As noted above, McIntyre’s district, NC-07, has a strong Republican tilt, according to The Cook Political Report’s Partisan Voter Index (PVI). Roll Call has already moved the race from “Pure Tossup” to “Currently Safe for Republicans.” So, put yet another seat in the GOP column for 2014.

Paul Ryan could chair tax-writing committee in next Congress

Rep. Paul Ryan (R-WI) wants to serve as the next chairman of the House Ways and Means Committee, the powerful tax-writing committee, when the next Congress is seated in 2015, according to Politico:

Paul Ryan will seek to become the next chairman of the Ways and Means Committee, a move that would bring instant star power to the cause of tax reform while complicating his presidential ambitions.

The House Budget Committee chairman intends to replace Chairman Dave Camp (R-Mich.) when term-limit restrictions force Camp to step down in 2015, Ryan told The Wall Street Journal.

“That is my plan,” he said in an interview with the newspaper.
[…]
The move would give Ryan, his party’s 2012 vice presidential candidate and perhaps the most popular Republican in Congress, a prime perch to pursue his long-standing interest in tax and entitlement reform.

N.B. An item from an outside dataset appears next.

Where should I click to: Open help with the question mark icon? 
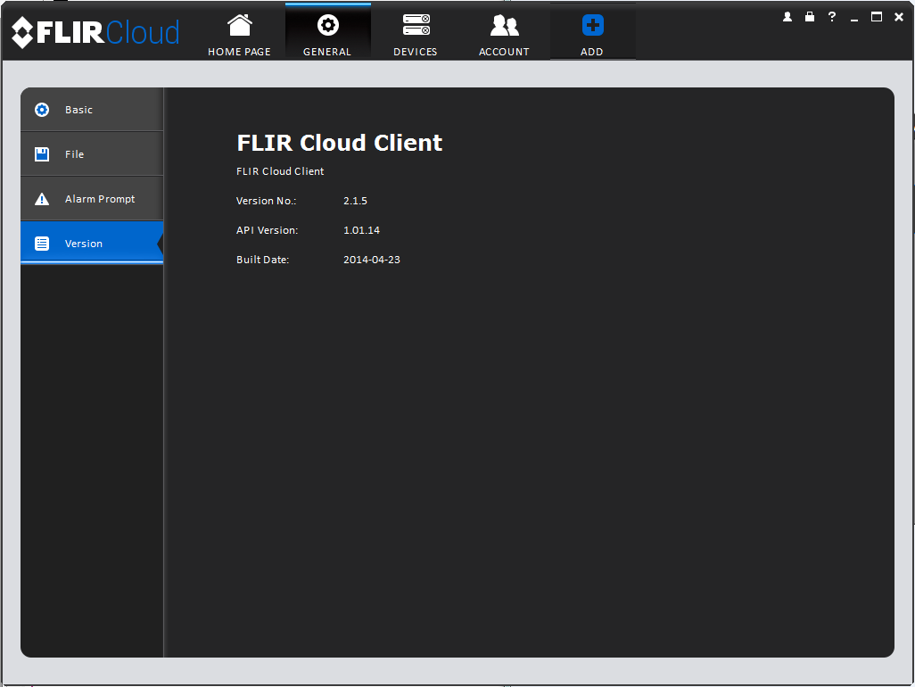click(832, 17)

That could bring a jolt of energy to the push to overhaul the tax code for the first time in a generation, an effort led by Camp that has foundered amid widespread ambivalence among rank-and-file lawmakers.

If Ryan takes on tax reform in earnest, the move may also signal Ryan is not planning on running for president in 2016.

Ryan was term-limited from serving as chairman of the Budget Committee after the last Congress, but he was given a waiver that allowed him to stick around for one more term.